[Exercise aim]:
Reproduce the data below line for line and word for word, leaving out the pictures.

[Entries for locating words and elements]
☆ ☆ ☆ ☆
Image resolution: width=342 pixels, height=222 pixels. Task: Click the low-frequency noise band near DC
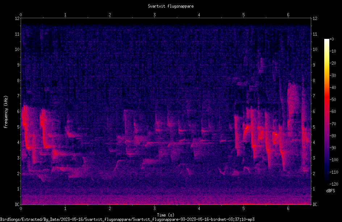pos(166,199)
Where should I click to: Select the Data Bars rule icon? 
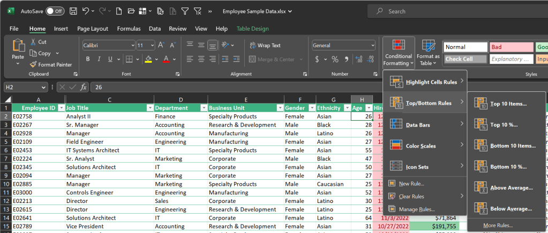[396, 125]
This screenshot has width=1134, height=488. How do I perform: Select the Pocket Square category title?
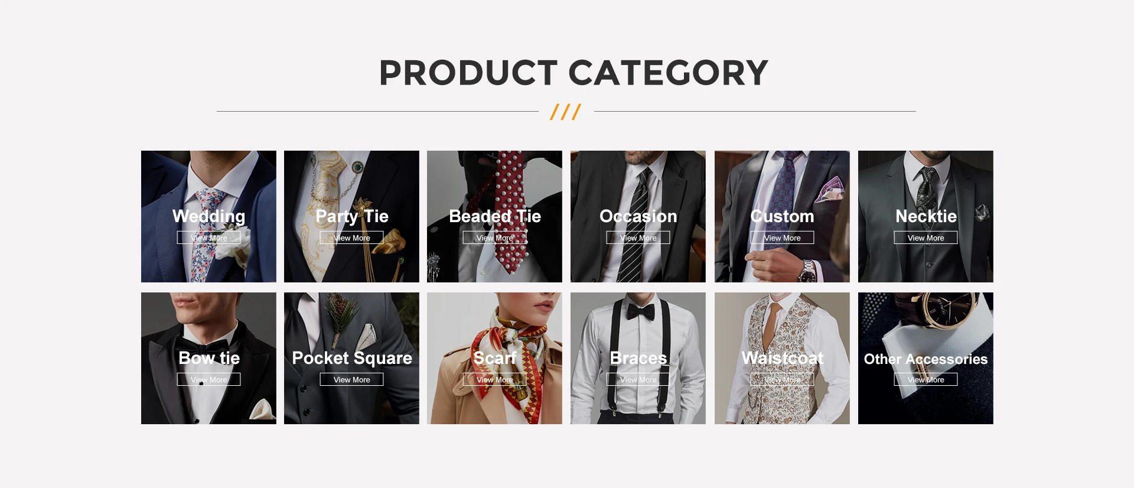tap(352, 358)
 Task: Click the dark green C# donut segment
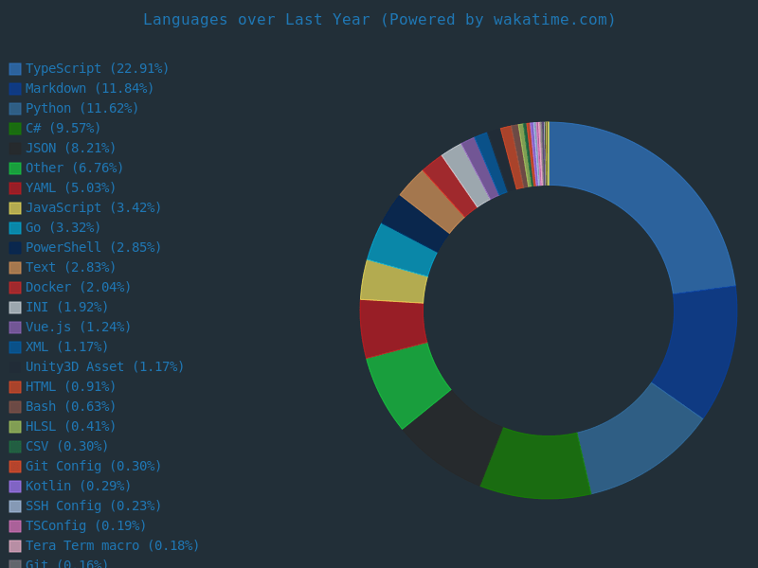click(537, 464)
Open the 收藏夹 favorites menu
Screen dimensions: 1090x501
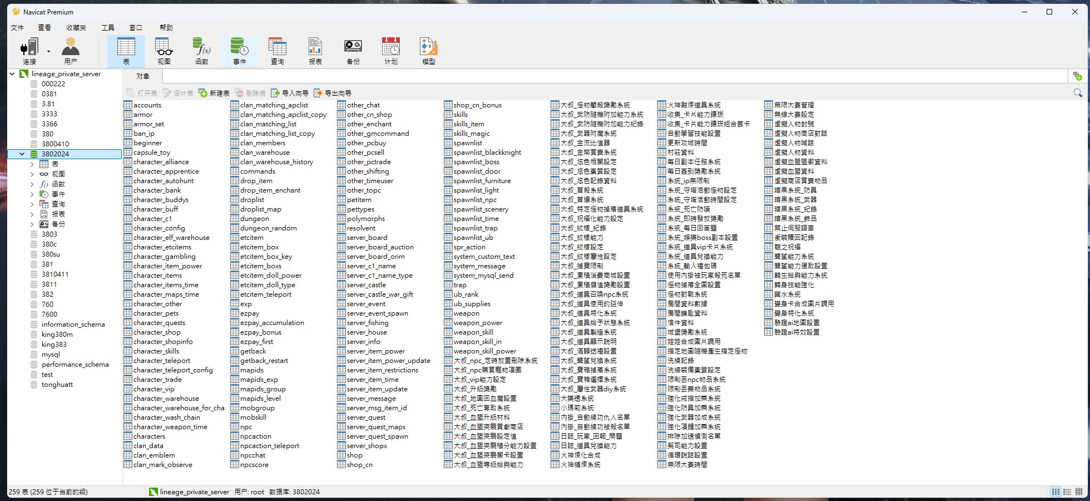tap(76, 27)
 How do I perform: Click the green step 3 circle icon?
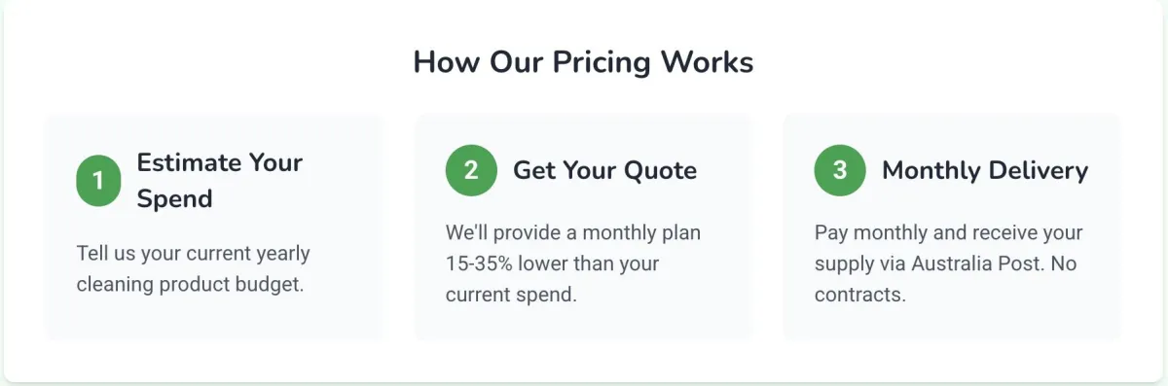840,170
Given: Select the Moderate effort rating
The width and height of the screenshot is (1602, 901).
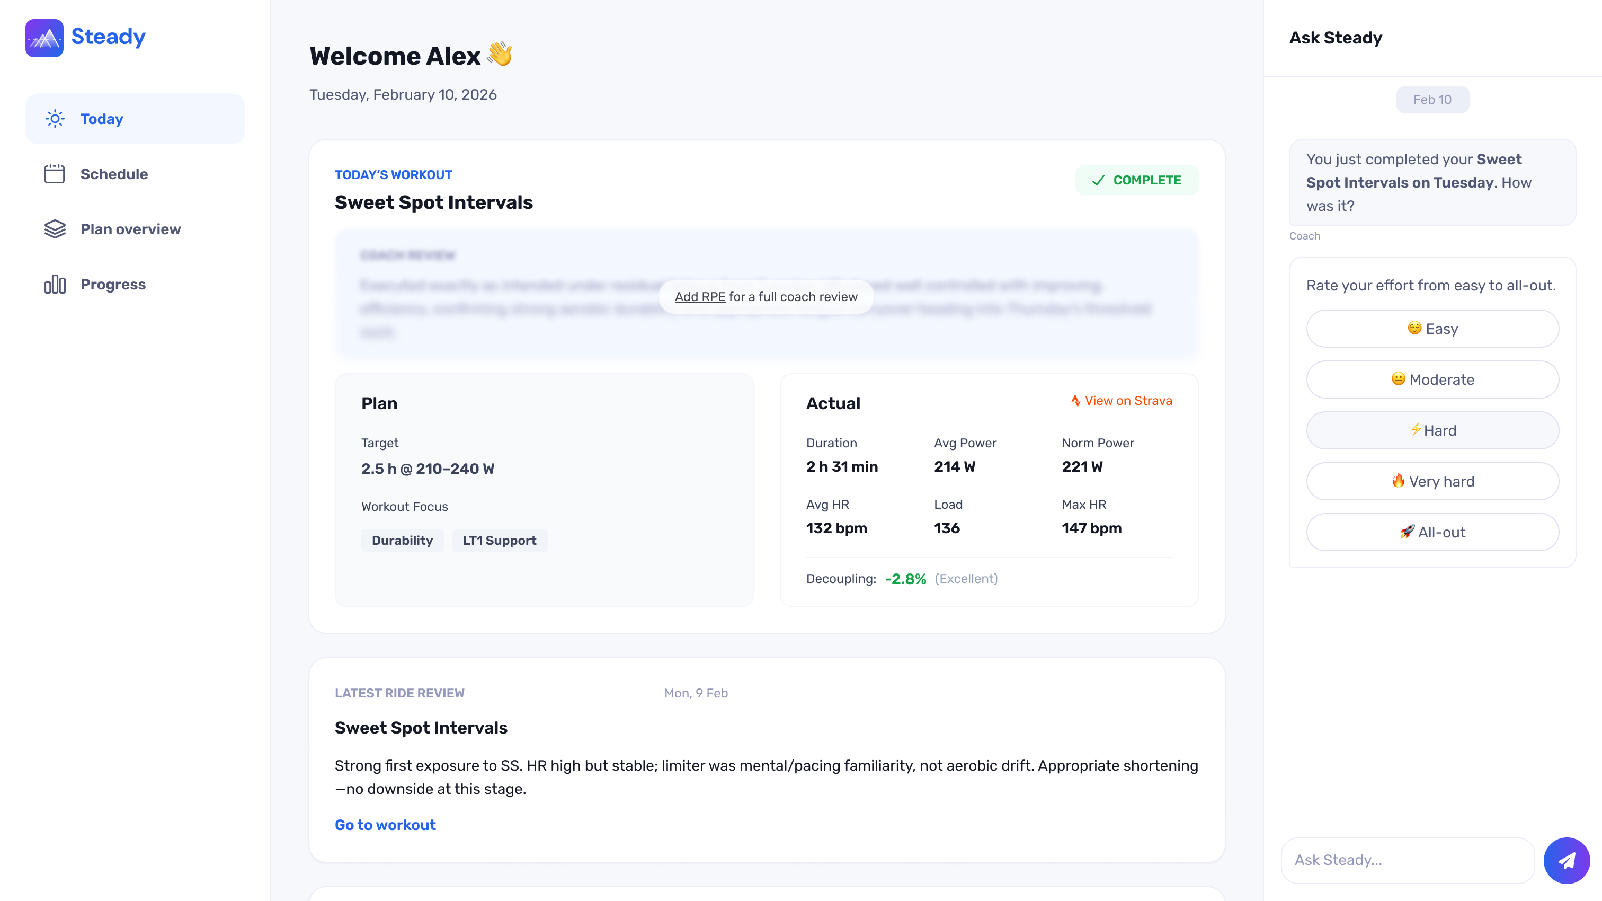Looking at the screenshot, I should point(1432,380).
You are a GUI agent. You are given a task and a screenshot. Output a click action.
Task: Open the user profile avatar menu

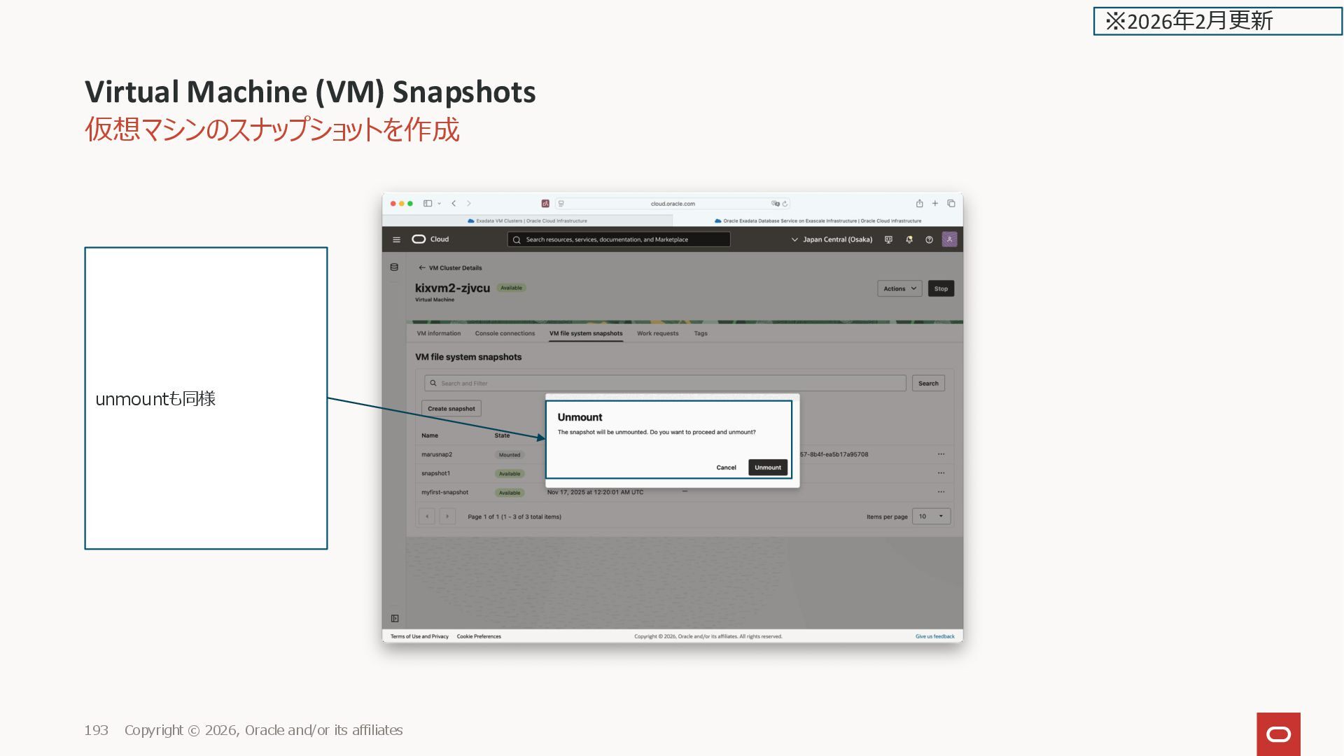point(949,239)
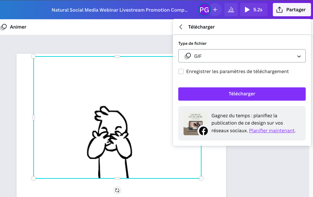Open the Planifier maintenant link
The image size is (313, 197).
click(272, 131)
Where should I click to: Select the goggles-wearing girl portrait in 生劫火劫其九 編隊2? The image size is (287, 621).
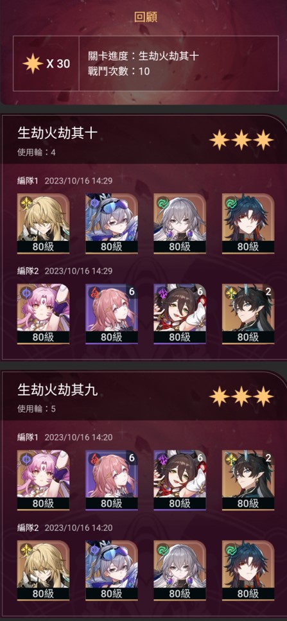pos(112,570)
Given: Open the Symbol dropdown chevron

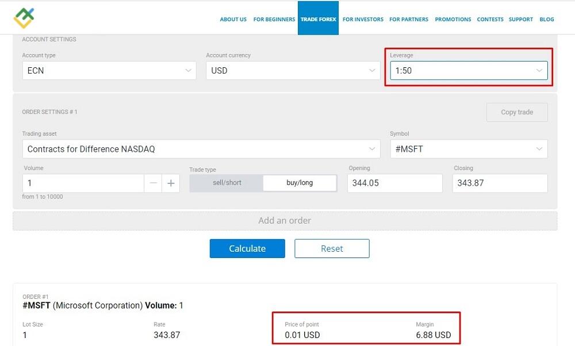Looking at the screenshot, I should click(539, 148).
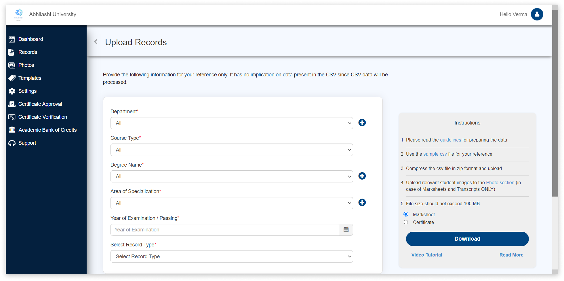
☆ ☆ ☆ ☆
[Written response]:
Image resolution: width=342 pixels, height=222 pixels. Task: Click the low-frequency noise band near DC
pos(166,199)
Where should I click to: Select the Data Bars rule icon? 
[396, 125]
This screenshot has width=1134, height=488. How do I perform: Select the Pocket Square category title?
tap(352, 358)
 Task: Click the dark green C# donut segment
click(537, 464)
Open the 收藏夹 favorites menu
Screen dimensions: 1090x501
tap(76, 27)
 How do I perform: Click the green step 3 circle icon?
840,170
Given: Select the Moderate effort rating
The width and height of the screenshot is (1602, 901).
Looking at the screenshot, I should point(1432,380).
You are a GUI agent. You are given a task and a screenshot. Output a click action.
Task: Open the user profile avatar menu

point(949,239)
Open the Planifier maintenant link
The image size is (313, 197).
click(272, 131)
Where should I click to: Select the goggles-wearing girl portrait in 生劫火劫其九 編隊2? The image size is (287, 621).
pos(112,570)
Given: Open the Symbol dropdown chevron

Looking at the screenshot, I should click(539, 148).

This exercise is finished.